Higiene Bucal x Desempenho de Alto Nível

Por Benedito Pigozzi

Estudo publicado no British Journal of Sports Medicine afirma que medidas simples, como estimular o uso de fio dental e uma escovação mais frequente dos dentes, tem um impacto muito positivo na saúde bucal dos atletas, contribuindo para aumentar seu desempenho profissional. Nas Olimpíadas de Londres, em 2012, uma pesquisa revelou que 18% dos atletas acreditam que problemas odontológicos exerceram impacto negativo nos seus resultados e 46,5% afirmaram não ter feito qualquer tratamento dentário no ano que antecedeu o evento. Desde então, há um consenso de que a saúde bucal tem de ser parte integrante da atenção que os atletas recebem em termos de saúde e bem-estar geral. Afinal, não é possível concentrar todos os seus esforços no esporte quando se está com dor de dente, inflamações ou infecções bucais.

De acordo com Hilton Tiba, coordenador técnico do Ministério dos Esportes, que vai tratar do tema “Aplicação e importância da Odontologia dos Esportes em atletas de alto rendimento” no Congresso Odontológico mais importante no Brasil, a atenção em saúde bucal é algo especializado para os atletas, podendo afetar radicalmente sua performance quando negligenciada. “Atletas de elite exigem muito tempo e investimento com formas acessórias de melhorar seu desempenho. Através de cuidados odontológicos preventivos, que exigem pouco ou nenhum esforço extra, os ganhos marginais de desempenho são consistentes. Coisas como usar determinados cremes dentais – com mais flúor ou ainda específicos para dentes sensíveis – já faz diferença, assim como aumentar os cuidados com a higienização bucal e o uso dos fios e fitas dentais. Em inúmeros casos, a diferença entre a medalha de ouro e a de prata foi uma dor de dente e suas consequências, como uma noite mal dormida”.

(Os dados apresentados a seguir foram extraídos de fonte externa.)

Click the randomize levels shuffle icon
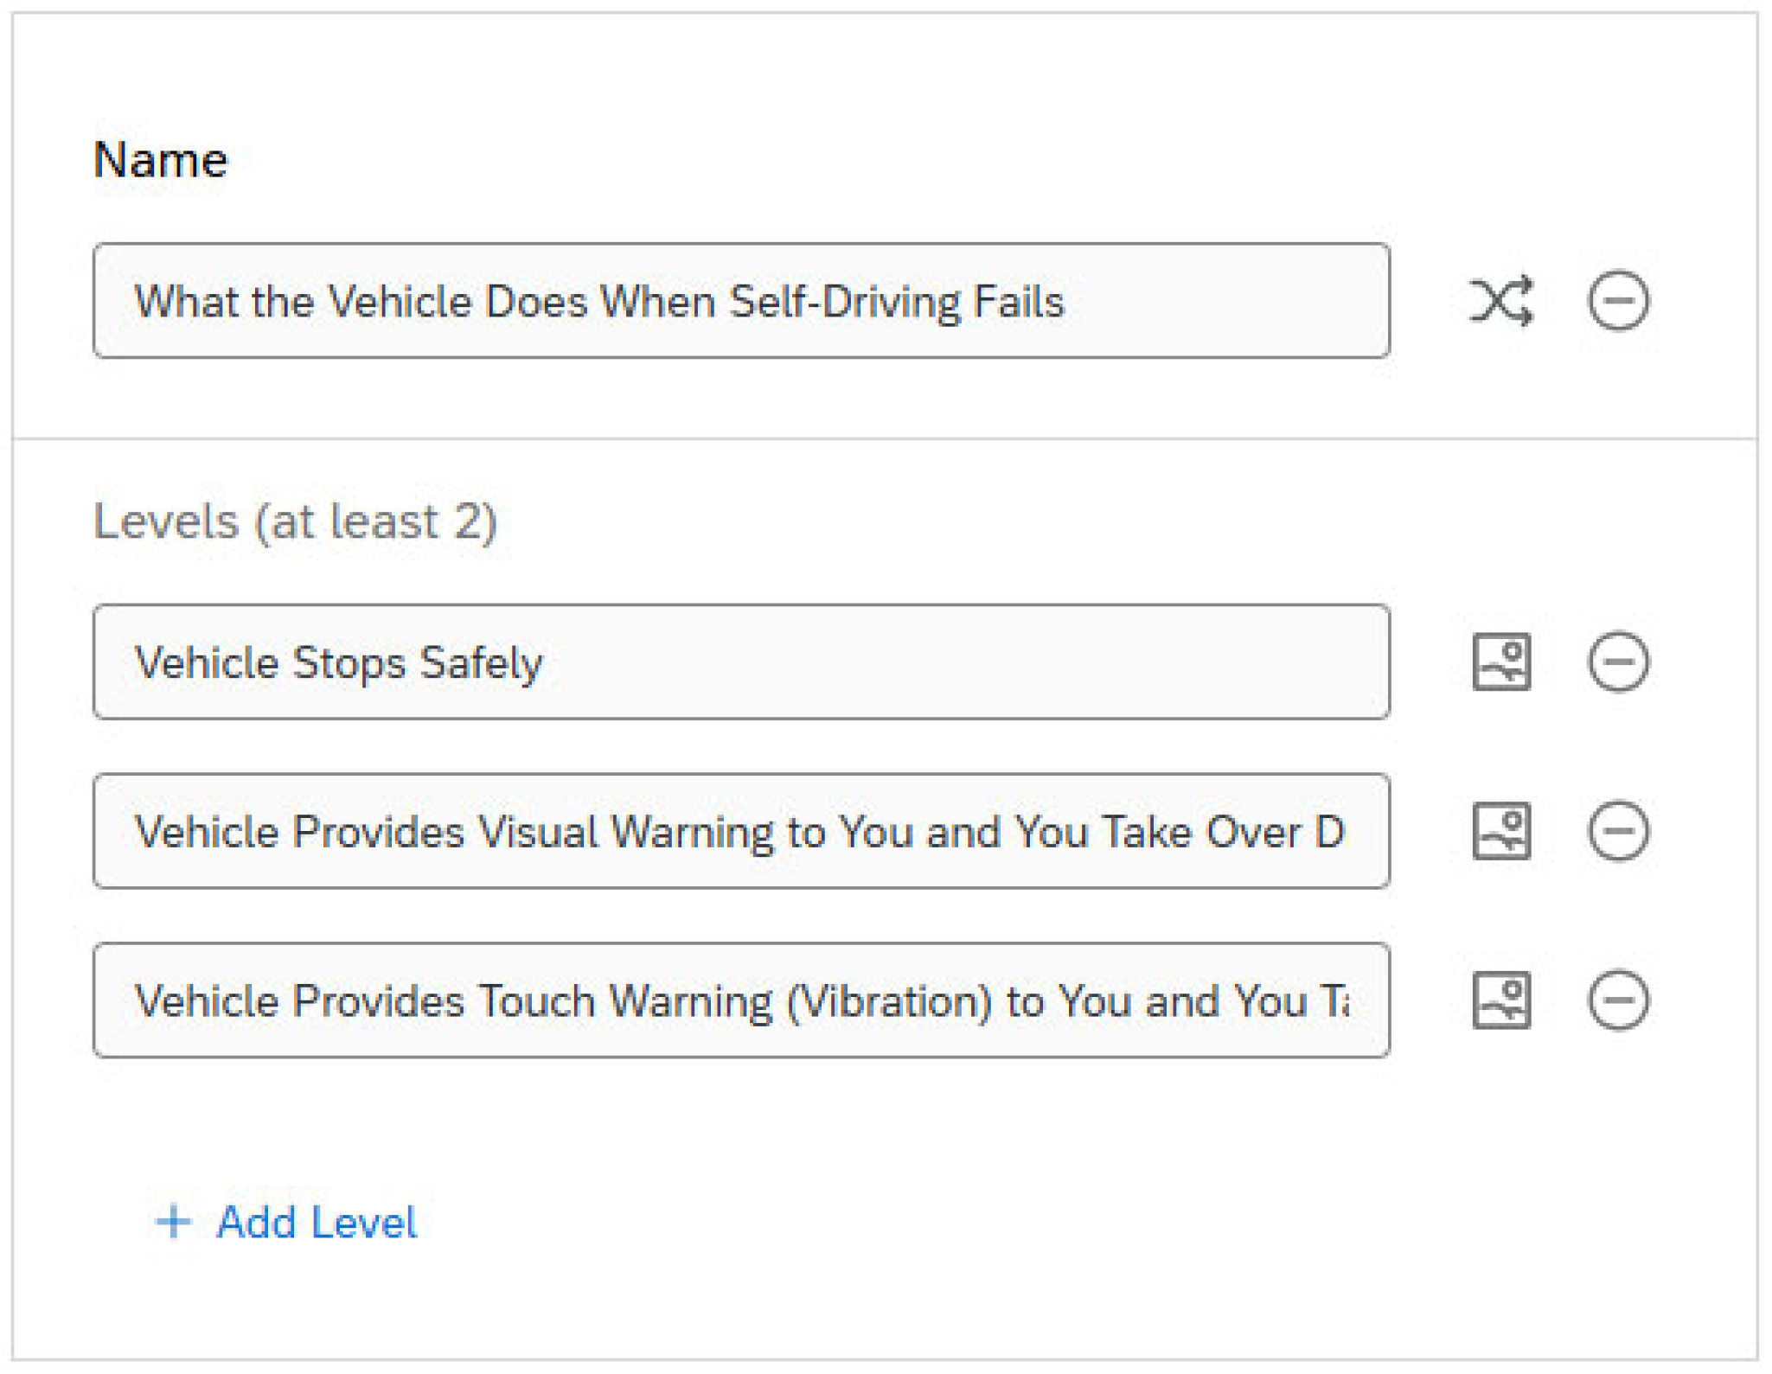This screenshot has width=1772, height=1374. coord(1501,301)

Outro ponto importante destacado por Tiba é que a rotina de treinos e a dieta alimentar desses atletas de alto rendimento podem contribuir para o surgimento de doenças orais. “Boca seca é um problema recorrente e que pode comprometer demais a saúde bucal, já que a saliva ajuda a proteger os dentes de cáries e erosões. Outro inimigo do sorriso saudável são as bebidas energéticas, que têm alto teor de açúcar e acidez. Elas agem na erosão do esmalte que protege a polpa do dente (dentina), resultando em aumento de sensibilidade e dor. Nesse caso específico, não é necessário abrir mão de se hidratar, mas adotar medidas para proteger os dentes de seus efeitos”.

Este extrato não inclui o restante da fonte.